Text
Problematika Bisnis Siwalan di Desa Pragaan Daya Perspektif Hukum Ekonomi Syariah
Kata Kunci: Bisnis Siwalan, Hak Kepemilikan, Hukum Ekonomi Syariah
Bisnis merupakan salah satu cara masyarakat untuk memenuhi kebutuhan
hidupnya baik dalam jangka pendek maupun jangka panjang. Bermacam-macam
bisnis yang dilakukan oleh masyarakat, salah satunya adalah dengan cara berbisnis
siwalan di Desa Pragaan Daya, Kecamatan Pragaan, Kabupaten Sumenep antara
pemasok/pencari dengan pemilik pohon siwalan.
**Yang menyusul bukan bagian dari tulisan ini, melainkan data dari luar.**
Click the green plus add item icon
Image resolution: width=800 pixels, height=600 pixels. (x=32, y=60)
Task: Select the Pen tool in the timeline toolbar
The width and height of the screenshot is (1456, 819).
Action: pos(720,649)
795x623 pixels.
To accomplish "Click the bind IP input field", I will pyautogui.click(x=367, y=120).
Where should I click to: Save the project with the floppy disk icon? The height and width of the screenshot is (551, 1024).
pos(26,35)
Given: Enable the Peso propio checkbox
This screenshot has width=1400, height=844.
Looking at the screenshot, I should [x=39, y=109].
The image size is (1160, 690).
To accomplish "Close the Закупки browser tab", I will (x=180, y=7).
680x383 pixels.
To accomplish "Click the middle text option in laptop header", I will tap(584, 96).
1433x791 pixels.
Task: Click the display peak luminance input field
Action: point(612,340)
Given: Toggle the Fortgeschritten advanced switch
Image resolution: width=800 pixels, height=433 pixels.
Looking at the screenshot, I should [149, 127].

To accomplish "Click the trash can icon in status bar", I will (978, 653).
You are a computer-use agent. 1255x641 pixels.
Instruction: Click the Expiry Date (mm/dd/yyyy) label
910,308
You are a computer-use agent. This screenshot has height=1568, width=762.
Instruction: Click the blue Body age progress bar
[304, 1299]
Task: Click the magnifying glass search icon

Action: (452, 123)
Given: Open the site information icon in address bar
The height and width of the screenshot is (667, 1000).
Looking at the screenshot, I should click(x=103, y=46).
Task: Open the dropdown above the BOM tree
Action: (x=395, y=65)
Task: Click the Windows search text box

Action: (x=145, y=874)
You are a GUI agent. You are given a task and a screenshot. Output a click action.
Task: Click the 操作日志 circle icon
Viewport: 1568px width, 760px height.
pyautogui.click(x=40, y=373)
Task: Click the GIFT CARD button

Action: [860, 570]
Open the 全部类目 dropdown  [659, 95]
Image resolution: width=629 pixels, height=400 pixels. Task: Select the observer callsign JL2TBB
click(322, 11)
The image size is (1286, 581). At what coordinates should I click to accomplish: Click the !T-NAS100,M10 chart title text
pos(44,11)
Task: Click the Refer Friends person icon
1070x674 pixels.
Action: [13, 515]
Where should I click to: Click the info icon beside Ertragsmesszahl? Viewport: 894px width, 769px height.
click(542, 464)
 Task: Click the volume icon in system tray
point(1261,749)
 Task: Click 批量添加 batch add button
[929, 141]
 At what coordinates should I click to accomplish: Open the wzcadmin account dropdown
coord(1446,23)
Berbisnis bukan hanya sekedar
untuk mendatangkan keuntungan finansial semata, melainkan juga harus
berdasarkan rukun dan syarat yang telah ditentukan oleh hukum syara’ maupun
hukum Negara yang berlaku. Lastas hal ini perlu dikaji untuk menghindari ketidak
pastian atau penyalahgunaan yang mengakibatkan kerugian pada salah satu pihak.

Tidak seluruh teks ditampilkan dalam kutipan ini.